Please answer these questions using the forum thread about the Singapore Airlines fire below:
1. How many passengers and crew were aboard the 777?
2. What city had the flight left for?
3. According to the quoted Wikipedia passage, can most aircraft dump fuel?

• Document segment

================

Wow.
Glad everyone's OK. Alarming to see what looks like a fuel fire almost engulfing the wing - guess we'll have to wait a while to see what caused it.
A Singapore Airlines Boeing 777 carrying 241 passengers and crew has caught fire at Changi Airport, but everybody was evacuated safely. The 777-300ER had left for Milan when an engine oil warning forced it to turn around. It touched down shortly before 7am local time, and while on the runway, the fire started. Emergency crews …
"I'm guessing the pilots dumped most of the fuel before landing again".
Not sure if the 777 has a fuel dumping system and too lazy to find out, also it could be optional.
Quoting the Wiki:
"Many movies and TV news stories mistakenly assume that all aircraft can dump fuel, when in fact most cannot.".
https://en.wikipedia.org/wiki/Fuel_dumping
But I would suppose something more might have gone wrong as it should be possible to put out an engine fire.
And please Brits and Americans, grow up. Both RR and PW produce fine engines, and both fail, now and then.
I hadn't heard about the AA one, but just read a few reports - why do you have the impression the evacuation was mishandled? If there is smoke in the cabin, and an evacuation is ordered, why would you not want the slides to be used? Even if it later turns out that there was not a serious issue, that probably isn't obvious to the crew and passengers, whose priority is to get everyone off and away from the plane as quickly as possible.

================

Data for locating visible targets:
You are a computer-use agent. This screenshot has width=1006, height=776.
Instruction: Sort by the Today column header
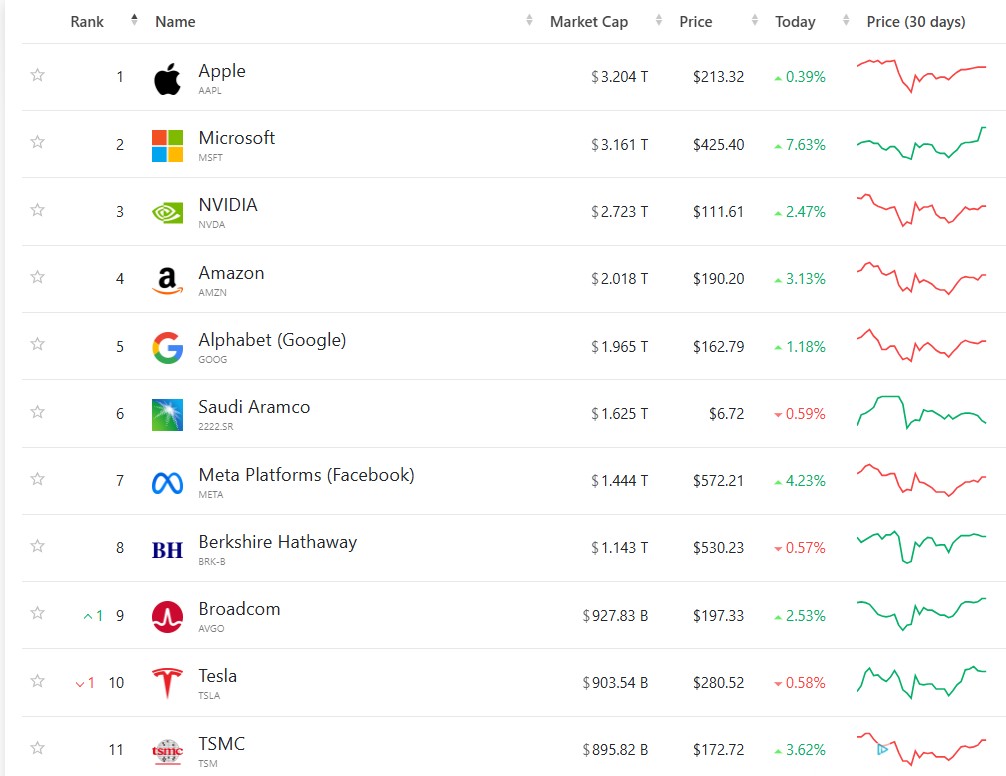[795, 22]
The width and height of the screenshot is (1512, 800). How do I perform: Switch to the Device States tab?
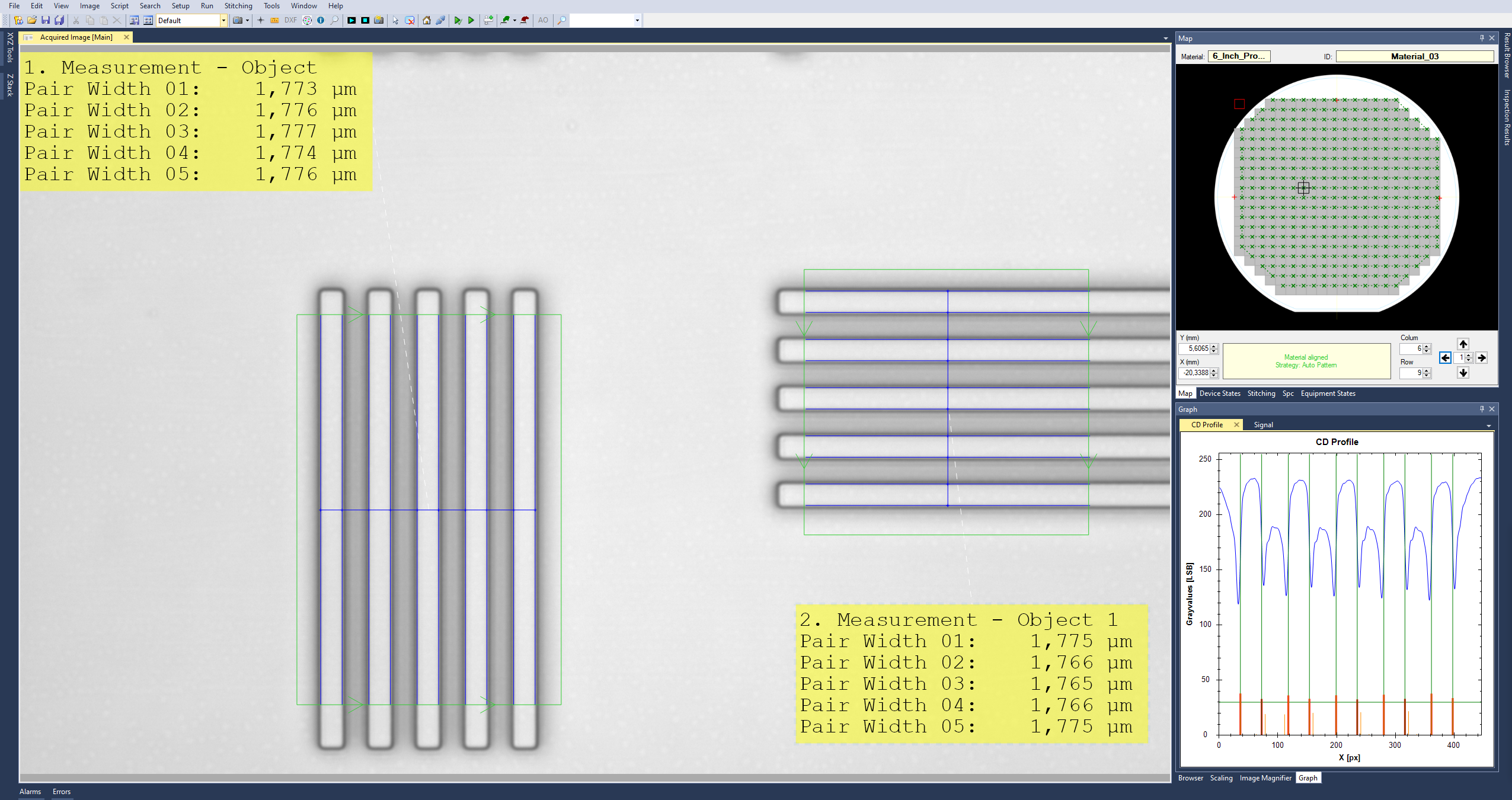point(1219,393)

================

• Solution below
1. 241
2. Milan
3. No, most cannot.